How Placebo Surgery Experiments Challenged Orthopedic Medicine

The 2002 Moseley sham surgery trial showed arthroscopic knee surgery worked no better than placebo. Explore the ethics, evidence, and billions in unnecessary procedures.

The InfoNexus Editorial TeamMay 20, 20269 min read

180 Patients, Three Incisions, and No Difference

In 2002, orthopedic surgeon J. Bruce Moseley published a study in the New England Journal of Medicine that shook the foundations of one of the most common surgeries in the world. He randomly assigned 180 patients with osteoarthritis of the knee to one of three groups: arthroscopic debridement (smoothing damaged cartilage), arthroscopic lavage (flushing the joint), or sham surgery (three skin incisions with no instrument entry into the joint). Patients in the sham group received the same anesthesia, the same pre-operative preparation, and heard the same sounds—Moseley splashed saline and used instruments to simulate the procedure. None of the patients knew which group they were in.
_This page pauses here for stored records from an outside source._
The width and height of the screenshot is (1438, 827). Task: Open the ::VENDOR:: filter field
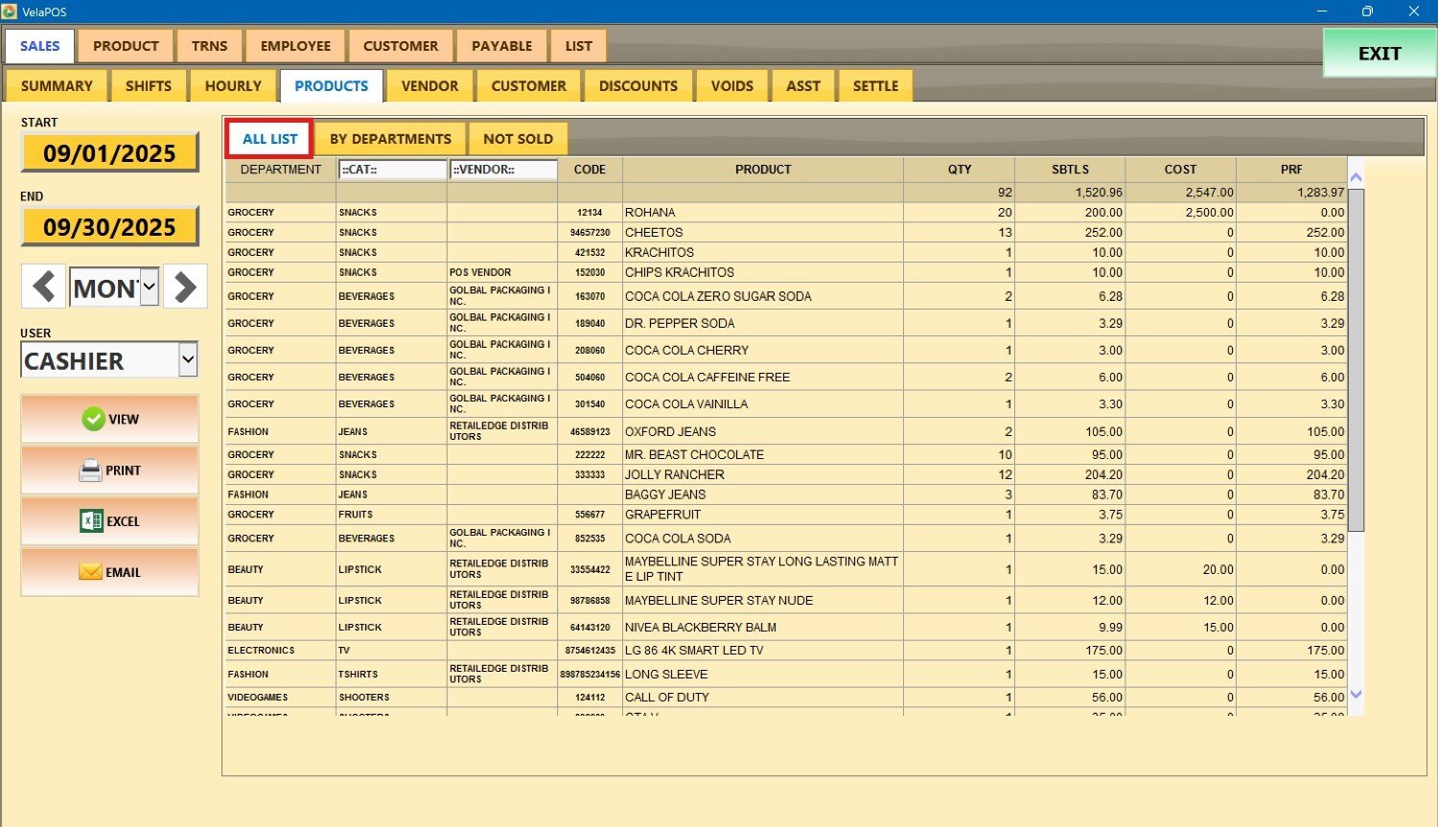[x=502, y=170]
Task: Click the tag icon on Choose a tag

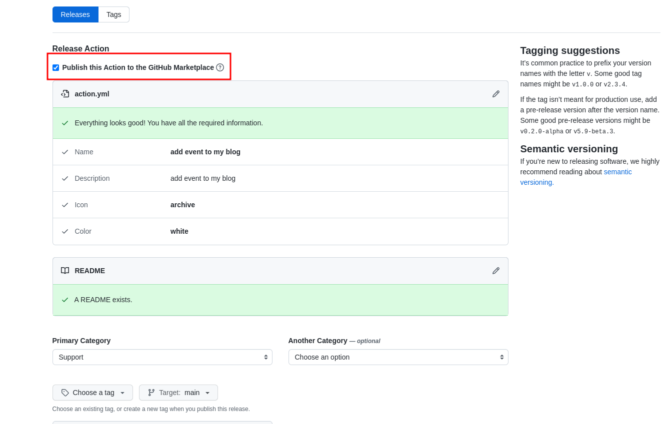Action: coord(65,393)
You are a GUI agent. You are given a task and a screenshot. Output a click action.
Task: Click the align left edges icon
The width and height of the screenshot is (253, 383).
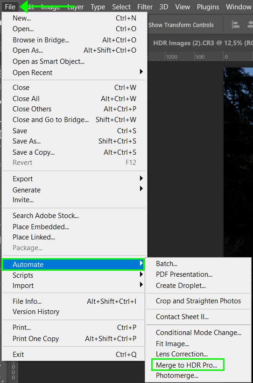(236, 25)
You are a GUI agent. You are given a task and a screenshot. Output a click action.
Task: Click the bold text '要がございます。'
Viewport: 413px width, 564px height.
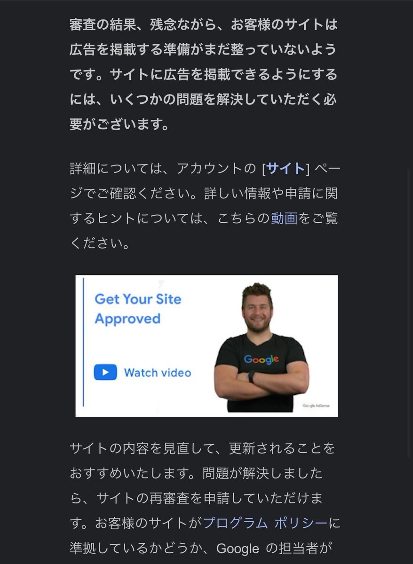tap(119, 124)
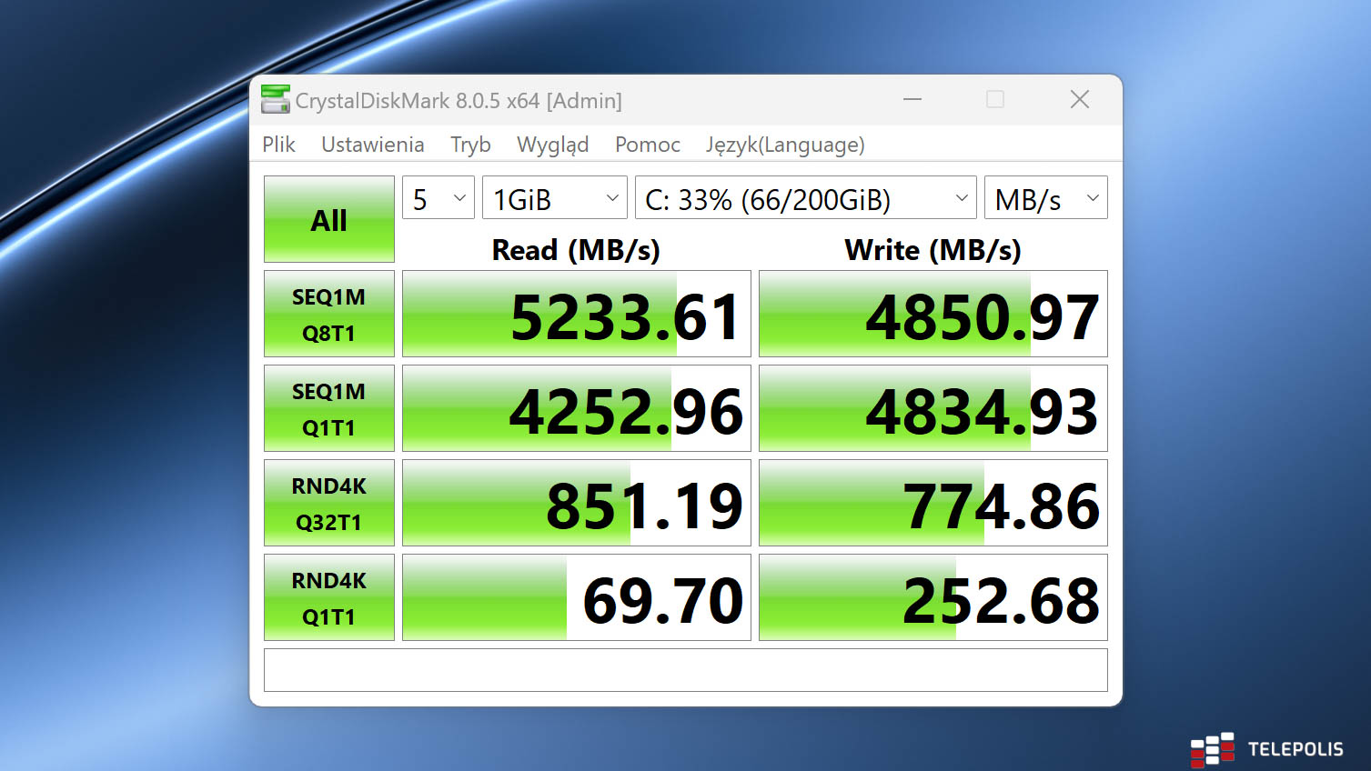Click the empty comment field at bottom
Viewport: 1371px width, 771px height.
(685, 670)
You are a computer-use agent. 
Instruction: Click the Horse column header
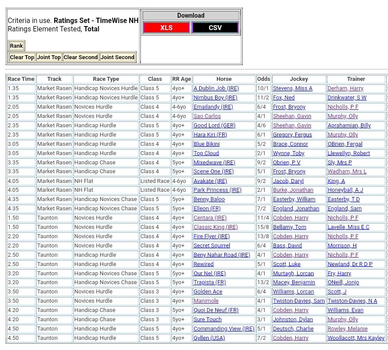[224, 79]
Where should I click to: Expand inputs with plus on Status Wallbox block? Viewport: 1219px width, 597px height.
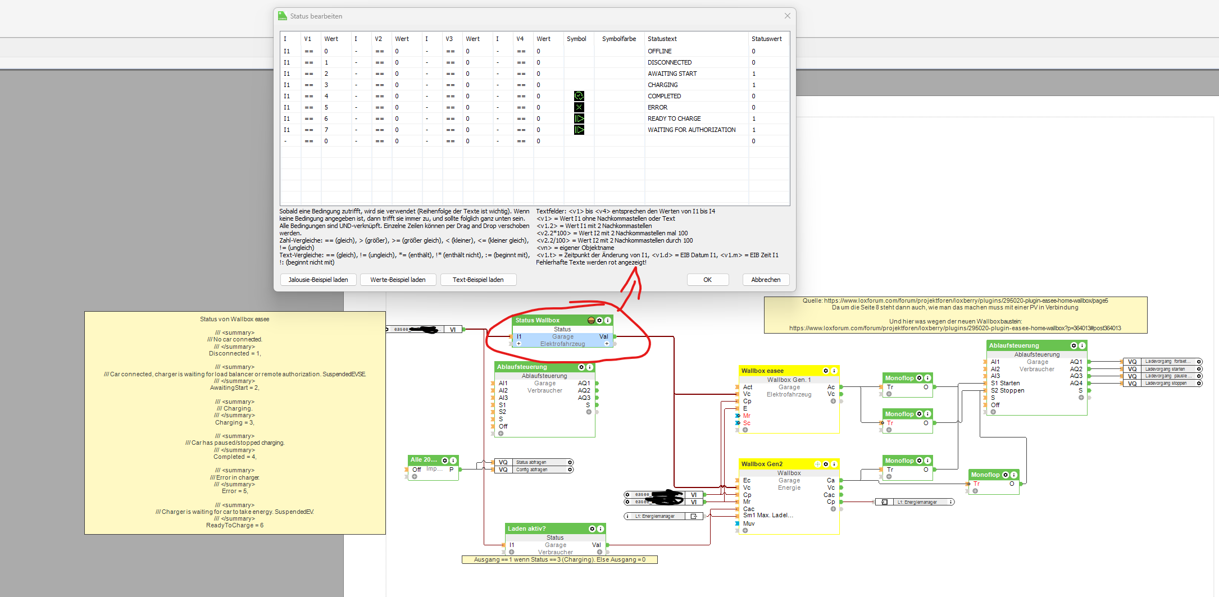click(x=518, y=344)
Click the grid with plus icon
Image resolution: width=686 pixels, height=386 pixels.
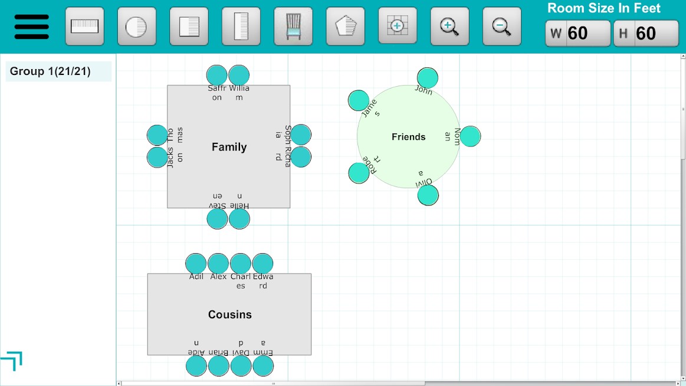point(398,27)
At every follow-up point over two years, all three groups reported the same level of pain relief and functional improvement. The sham surgery patients did just as well as those who received the real procedure. Arthroscopic surgery for osteoarthritis of the knee—performed over 650,000 times per year in the United States alone at the time—worked no better than a placebo.

Why Sham Surgery Trials Are So Rare

Drug trials routinely use placebos. Surgical trials almost never do. The reasons are ethical, practical, and cultural.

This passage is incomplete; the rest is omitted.